» **TASK DETAILS**: From the listing below, copy each line that holds "screenshot".

» **SUPPLIED RECORDS**:
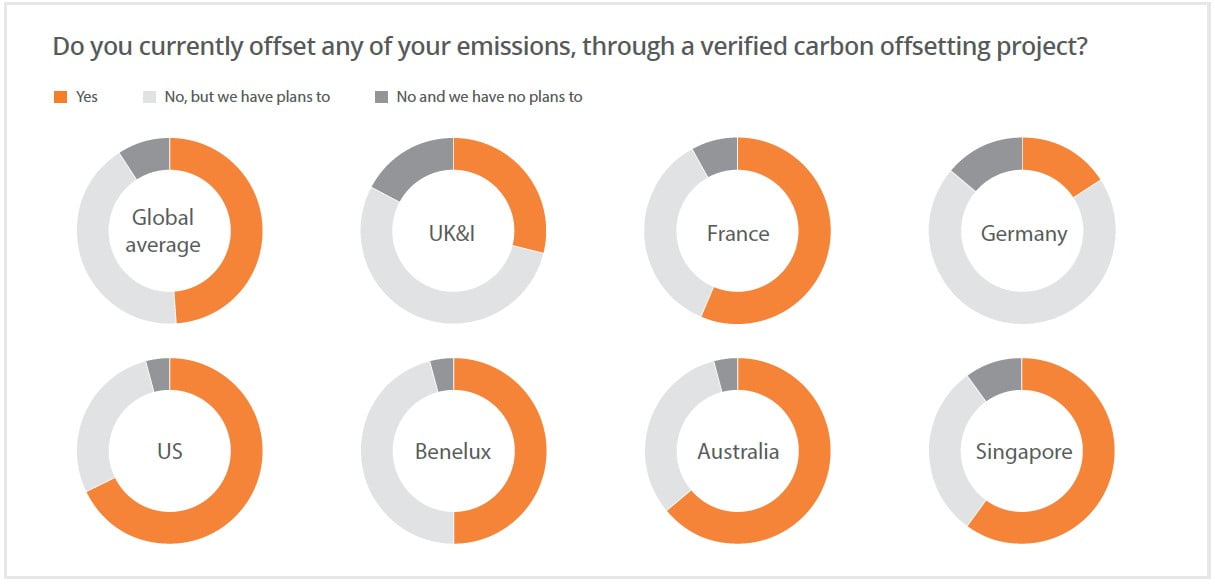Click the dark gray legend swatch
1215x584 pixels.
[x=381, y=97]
...
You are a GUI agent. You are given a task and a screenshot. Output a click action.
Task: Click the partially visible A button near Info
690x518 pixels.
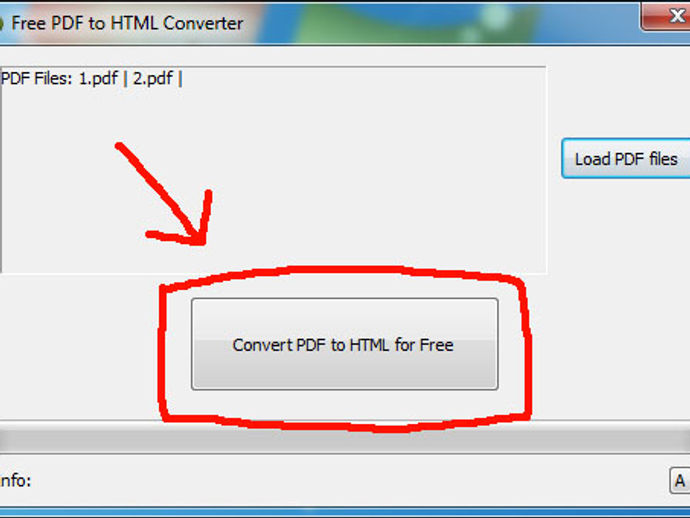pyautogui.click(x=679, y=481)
--
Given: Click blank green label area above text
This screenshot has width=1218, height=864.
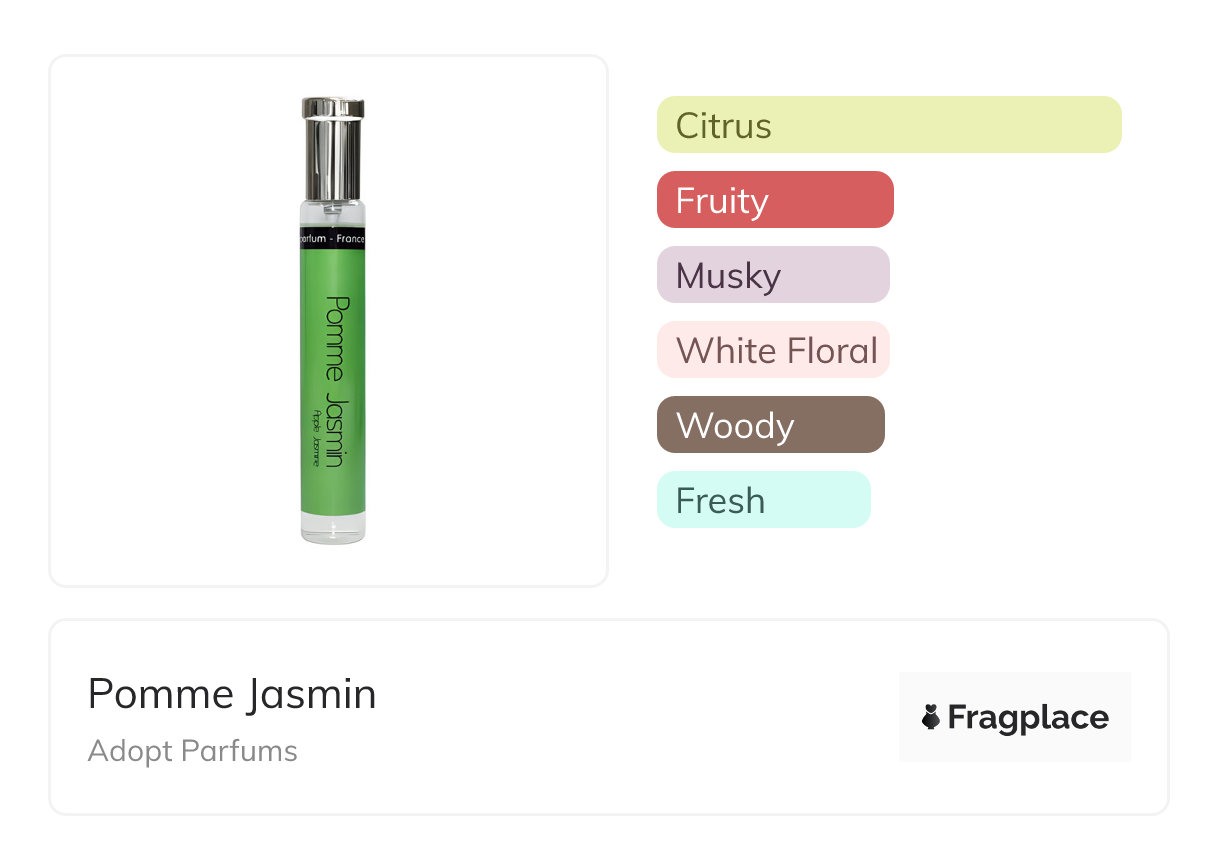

» **RESPONSE BELOW**:
You are a GUI agent. You are given a task and a screenshot. Output a click action.
This screenshot has width=1218, height=864.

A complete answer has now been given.